Aristote dit que la plupart des gens font comme tout le monde, ils descendent le fleuve. Ils veulent le dernier smartphone, la dernière voiture, la marque à la mode. C’est le mimétisme social, le propre de l’adolescence. Aristote ajoutait: «Mais les morts descendent plus vite que les autres.» Le philosophe, c’est celui qui remonte à contre-courant. Et qui choisit.

Tout le monde peut l’être, alors?

Mais oui. Je pense que chacun peut agir en philosophe du moment qu’il prend de la distance face aux idéologies dominantes. Des idéologies politiques, religieuses, mais aujourd’hui surtout commerciales. Car c’est bien l’argent qui domine le monde. Résister au totalitarisme d’une société pour être pleinement soi, et de là se trouver en communion avec les autres, c’est une œuvre de résistance. «Si tu veux être heureux, écrivait saint Augustin, continue à désirer ce que tu possèdes déjà.» Voilà la clef de la joie. Et il n’y a pas besoin de quitter le monde. Avant la joie parfaite, il existe de nombreuses façons dans notre vie quotidienne d’éprouver de vraies joies: la bienveillance, la confiance, l’ouverture du cœur, la gratitude, etc.

Vous parlez de cette vigilance comme d’un engagement qui mène aux autres.

Oui, parce que la joie est communicative.
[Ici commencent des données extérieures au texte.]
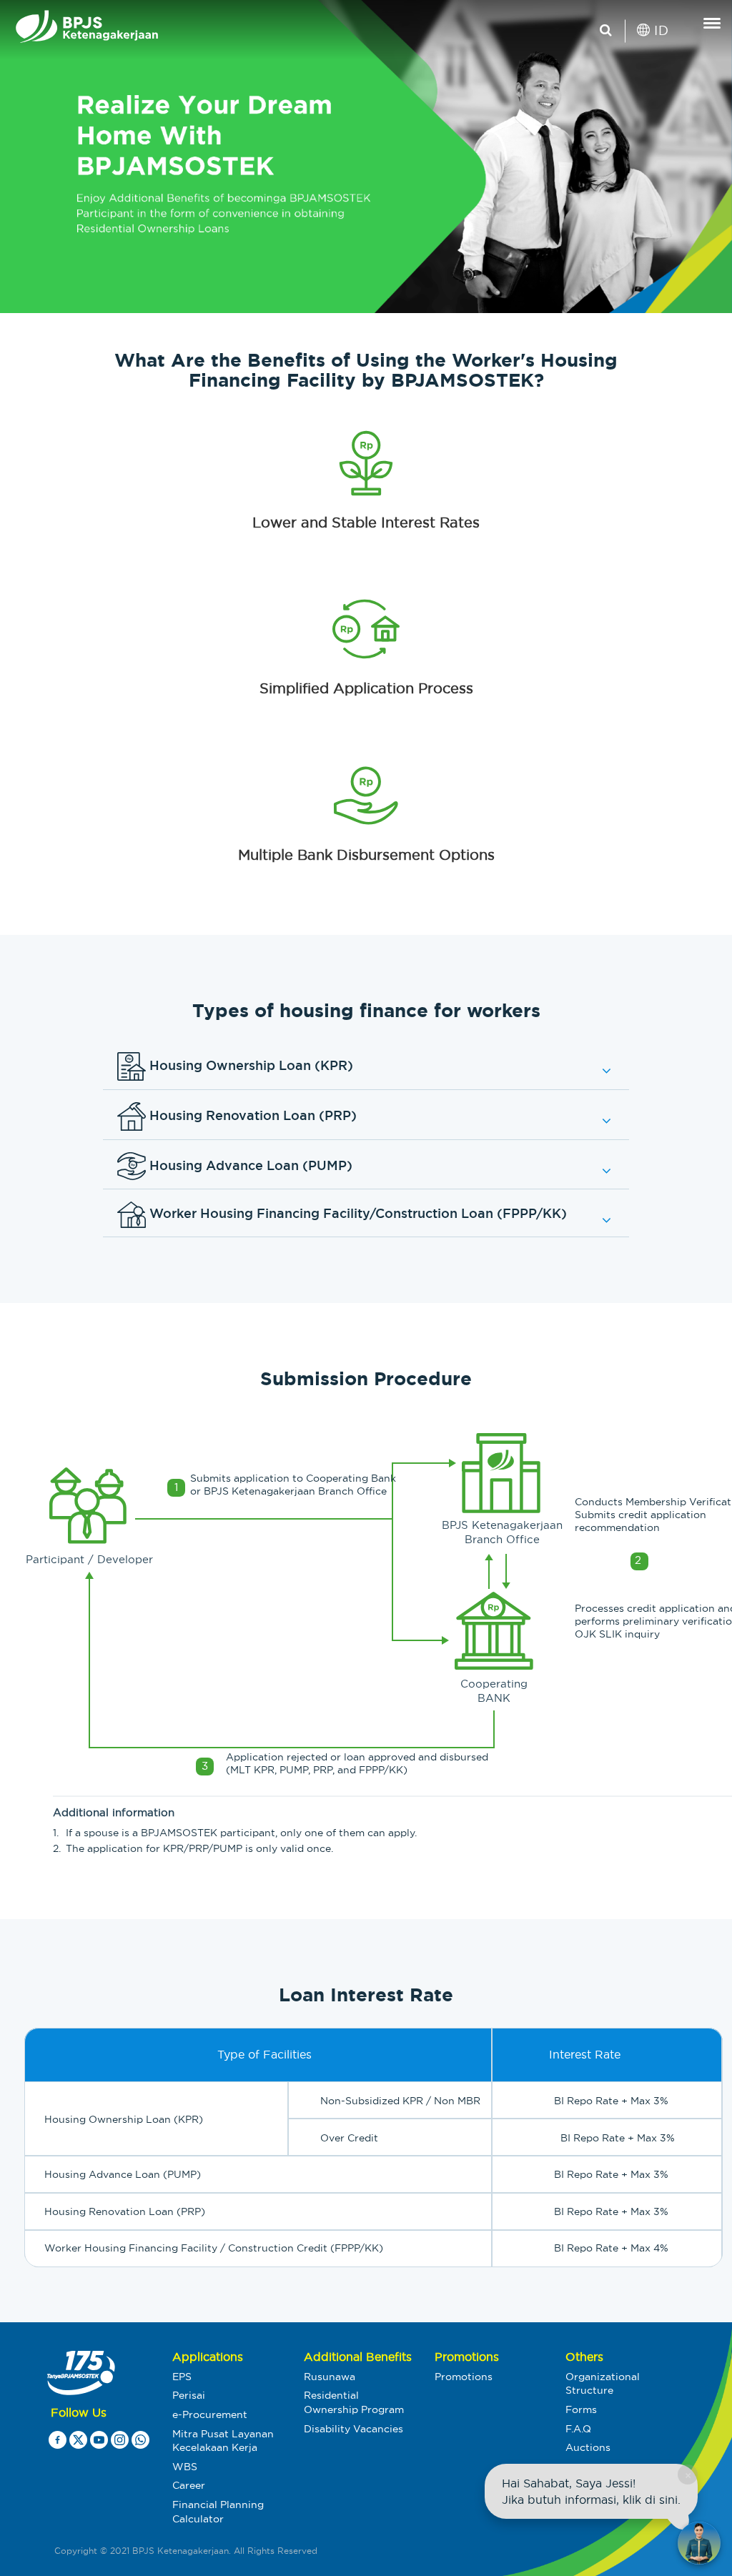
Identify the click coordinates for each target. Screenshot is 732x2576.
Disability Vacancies (353, 2428)
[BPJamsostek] (11, 30)
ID (659, 30)
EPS (182, 2376)
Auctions (587, 2447)
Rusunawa (329, 2376)
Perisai (188, 2395)
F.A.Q (578, 2428)
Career (188, 2485)
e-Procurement (209, 2414)
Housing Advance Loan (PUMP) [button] (249, 1164)
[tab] (366, 1067)
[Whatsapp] (140, 2443)
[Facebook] (57, 2443)
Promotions (464, 2376)
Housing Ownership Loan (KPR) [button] (249, 1064)
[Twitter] (78, 2443)
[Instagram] (120, 2443)
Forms (581, 2409)
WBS (184, 2466)
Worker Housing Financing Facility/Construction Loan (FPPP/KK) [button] (356, 1214)
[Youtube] (99, 2443)
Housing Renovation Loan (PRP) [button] (251, 1114)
A la différence du plaisir, qui peut être totalement égoïste. La joie se partage. Si je suis heureux, j’ai envie que l’autre le soit aussi.

Comment comprendre que la philosophie a pareillement ignoré la joie?
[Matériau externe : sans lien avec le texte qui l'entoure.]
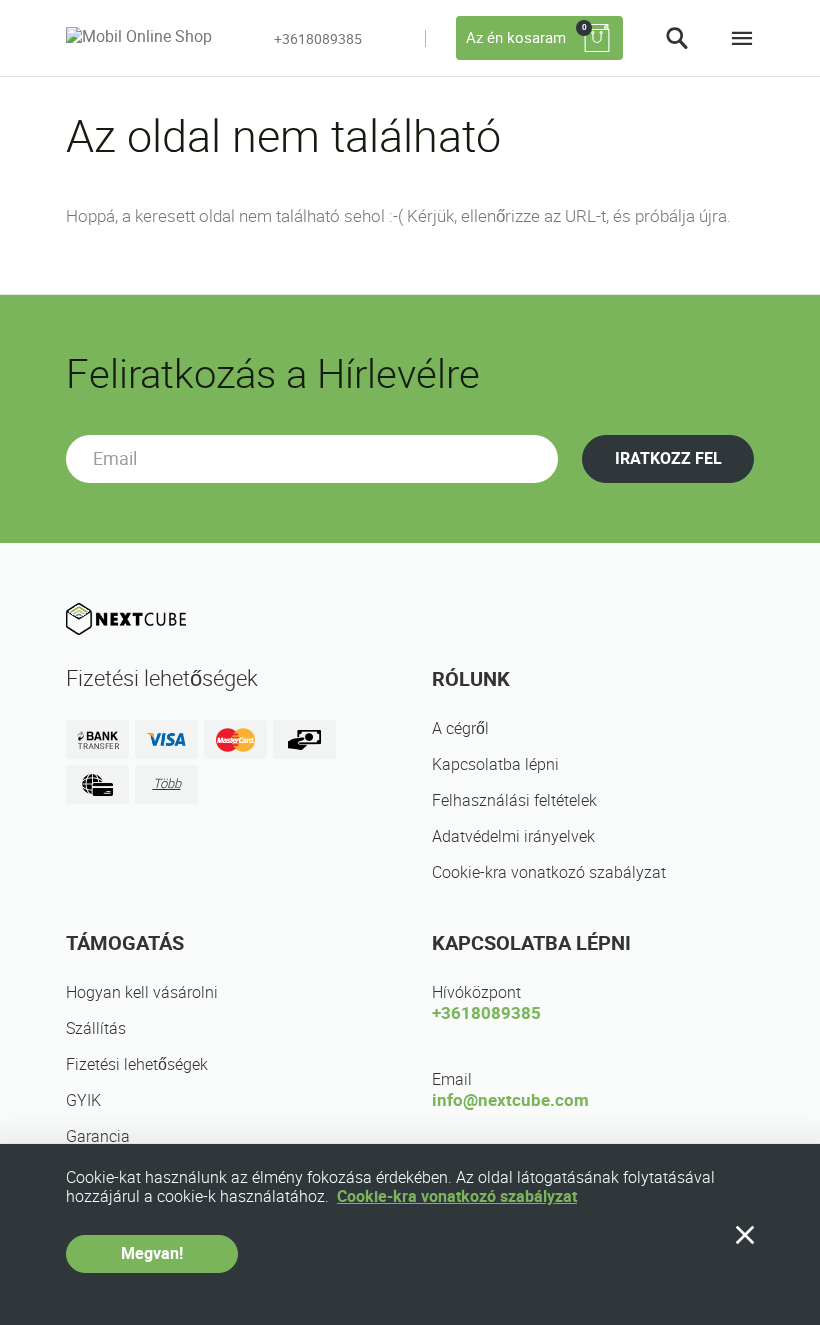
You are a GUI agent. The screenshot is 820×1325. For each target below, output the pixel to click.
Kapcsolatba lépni (495, 764)
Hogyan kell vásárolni (142, 992)
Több (167, 783)
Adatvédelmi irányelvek (513, 836)
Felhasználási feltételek (514, 800)
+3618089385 (318, 39)
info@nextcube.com (510, 1100)
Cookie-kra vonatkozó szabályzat (549, 872)
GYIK (83, 1100)
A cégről (460, 728)
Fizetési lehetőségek (137, 1064)
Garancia (98, 1136)
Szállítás (96, 1028)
Les antiques s’en méfiaient parce qu’elle résiste à la rationalisation. Il est difficile de philosopher sur une émotion. Ils ont préféré parler du bonheur, qui est un concept; ou du plaisir, qui est une expérience. Avec un certain mépris, les modernes y voient une sorte de naïveté de la part de gens qui ne réfléchissent pas assez au tragique de l’existence. Comme si la personne lucide était quelqu’un qui ne voyait que les malheurs du monde.

N’est-ce pas un peu le cas?

Non. Je suis dans l’acceptation de ce que je ne peux pas changer. Mais si je peux agir, je le ferai précisément parce que la joie est contagieuse. Etre lucide, c’est aussi voir tout le bien qu’il y a dans le cœur de l’homme et dans le monde. Cultiver la joie peut aider à rendre le monde meilleur. Une fois que vous avez trouvé la joie en vous, vous pouvez l’éprouver partout. Et combattre pour faire grandir la joie en soi, c’est aussi faire reculer le malheur. Ce n’est pas de la naïveté, ni de l’acceptation ou du désintérêt envers le mal.

Au milieu du mal, justement, la joie de Noël fait-elle sens?

Définitivement, si l’on est croyant. Et si on ne l’est pas, c’est l’occasion de se rapprocher des autres. C’est une joie de la fraternité, de «reliance». L’une des plus grandes joies qui soient.